2022 Queenstown-Lakes District Council election
| 8 October 2022 |
- Turnout: 44.47% ▼5.81 pp (12,492 out of 28,088 enrolled voters)
- Mayoral election
| Candidate | Glyn Lewers | Jon Mitchell |
| Party | Independent | Communities First |
| Popular Vote | 4,382 | 3,796 |
| Percentage | 35.08% | 30.39% |
| Mayor before election Jim Boult Independent | Elected mayor Glyn Lewers Independent |
- Council election
- All 11 seats available
- This lists parties that won seats. See the complete results below.
| Party |  | Leader | Vote % | Seats | +/– |
|  | Independents |  |  | 11 | +1 |

= 2022 Queenstown-Lakes District Council election =

Election in New Zealand

The 2022 Queenstown-Lakes District Council election took place between 16 September and 8 October 2022 via postal vote as part of nation-wide local elections.

==Electoral System==
Alongside the mayor, there are eleven councillors elected across three wards. The three wards are Queenstown-Whakatipu (four councillors), Wānaka-Upper Clutha (four councillors), and Arrowtown-Kawarau (three councillors). The ward arrangements are new following a representation review in 2021.

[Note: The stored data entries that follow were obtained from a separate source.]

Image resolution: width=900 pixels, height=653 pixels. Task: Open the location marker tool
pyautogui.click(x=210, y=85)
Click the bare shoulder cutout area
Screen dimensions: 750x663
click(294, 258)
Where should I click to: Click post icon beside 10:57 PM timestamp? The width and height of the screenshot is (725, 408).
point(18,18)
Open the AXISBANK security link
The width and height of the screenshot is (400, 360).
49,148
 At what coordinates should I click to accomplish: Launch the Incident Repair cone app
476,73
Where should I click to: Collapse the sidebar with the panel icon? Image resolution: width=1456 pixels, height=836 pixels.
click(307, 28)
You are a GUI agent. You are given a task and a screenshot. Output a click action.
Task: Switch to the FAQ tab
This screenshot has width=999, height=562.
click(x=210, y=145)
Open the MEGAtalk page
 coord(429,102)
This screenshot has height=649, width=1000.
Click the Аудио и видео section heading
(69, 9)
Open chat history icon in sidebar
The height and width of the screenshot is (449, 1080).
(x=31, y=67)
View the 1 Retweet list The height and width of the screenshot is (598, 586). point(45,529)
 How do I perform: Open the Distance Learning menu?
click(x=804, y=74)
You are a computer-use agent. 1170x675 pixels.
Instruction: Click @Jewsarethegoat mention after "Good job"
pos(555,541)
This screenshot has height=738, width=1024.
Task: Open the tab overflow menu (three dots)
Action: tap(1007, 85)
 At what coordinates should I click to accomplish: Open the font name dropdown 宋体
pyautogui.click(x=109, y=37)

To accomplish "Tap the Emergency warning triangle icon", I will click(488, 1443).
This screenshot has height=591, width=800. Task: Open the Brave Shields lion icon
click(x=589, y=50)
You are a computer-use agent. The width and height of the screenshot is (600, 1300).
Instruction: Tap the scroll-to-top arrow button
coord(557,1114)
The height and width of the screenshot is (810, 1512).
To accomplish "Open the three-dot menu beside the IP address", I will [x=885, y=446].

This replaced the previous structure of three wards: Queenstown-Wakatipu (six councillors), Arrowtown (one councillor), and Wānaka (three councillors). Wānaka-Upper Clutha retains the same boundaries as the former Wānaka ward, but was renamed and gained an additional councillor. Queenstown-Whakatipu largely covers the same area as Queenstown-Wakatipu, although it transferred its eastern area (including the settlements of Gibbston, Arthurs Point, Shotover Country and Lake Hayes Estate) to the newly created Arrowtown-Kawarau.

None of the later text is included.